Salin kembali semua baris pada item berikut tanpa mengubah satu karakter pun.

- **Data sumber**:
--
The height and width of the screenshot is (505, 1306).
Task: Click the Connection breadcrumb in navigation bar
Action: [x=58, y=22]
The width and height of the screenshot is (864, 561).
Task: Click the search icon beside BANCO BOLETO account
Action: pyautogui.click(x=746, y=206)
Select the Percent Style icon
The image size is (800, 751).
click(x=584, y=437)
--
- **HASIL LATIHAN**:
The height and width of the screenshot is (505, 1306).
Task: Click the Connection breadcrumb in navigation bar
Action: [x=58, y=22]
The width and height of the screenshot is (864, 561).
Task: Click the search icon beside BANCO BOLETO account
Action: pyautogui.click(x=746, y=206)
Select the Percent Style icon
The image size is (800, 751).
click(x=584, y=437)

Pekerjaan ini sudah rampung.